Due to the study design, a substantial response bias cannot be ruled out. The scores presented in this study reflect a subjective evaluation, and the experience and knowledge of selected surgeons with regard to their country’s trauma system. Therefore, the accuracy of the presented trauma systems evaluation cannot be guaranteed, and the results for individual countries should be interpreted with caution. Additionally, there is sampling bias. We tried to minimize this bias by approaching surgeons from different hospitals. However, due to the anonymous nature of the survey, this cannot be guaranteed. Furthermore, considering that the survey was sent electronically via email, it cannot be ruled out that other people than those intended filled out the survey. Moreover, the number of respondents differed between countries, ranging from two to ten, which could have led to an under- or over-estimation of end scores as lower numbers of respondents, more reflect subjective insights.
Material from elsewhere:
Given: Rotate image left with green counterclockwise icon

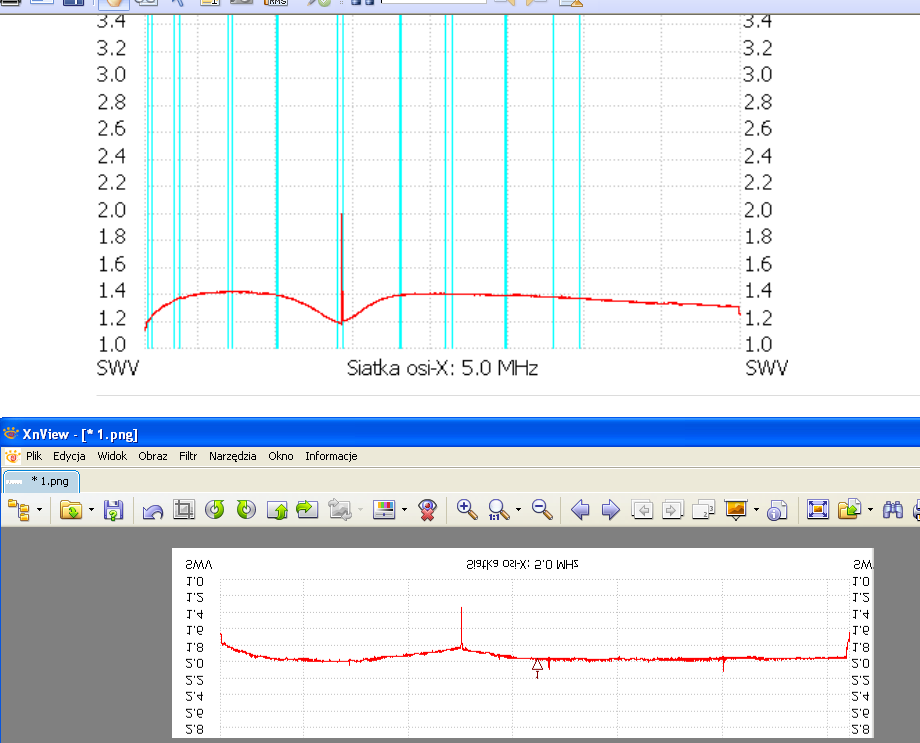Looking at the screenshot, I should [215, 510].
Lastly, the survey email itself received criticism as it caused confusion surrounding the definition of “trauma surgeon,” as trauma surgery is not always regarded as a separate specialty in selected countries. It is unclear whether this played a role in limiting the number of participating countries or influenced the results in any way. Nevertheless, this survey is the first since a long time to provide an, albeit subjective, impression of the maturation of trauma systems throughout Europe, and as such provides a basis for further improvement and future research on quality of trauma system care.

Conclusion

The ways in which trauma systems have developed in Europe vary significantly. Results show that representatives of most countries rate their trauma system as substantially matured for one or more key determinants, reflecting the importance attached to development of high-quality trauma systems. Yet this study also indicates that still improvements are to be made. Most countries have well-organized prehospital care, but trauma systems in some countries need improvements in other elements such as facility-based trauma care, education and training, and quality assurance. Regarding key infrastructure elements, multiple countries reported a lack of a lead agency to oversee the trauma system, insufficient funding for growth, and inadequate trauma research funding and coordination. Keeping in mind that trauma has a high burden of death and disability, and that evidence shows that having a well-developed trauma system is effective in reducing mortality and improving patient outcomes, it is imperative that countries strive to implement a trauma system that includes specialized training and quality assurance programs.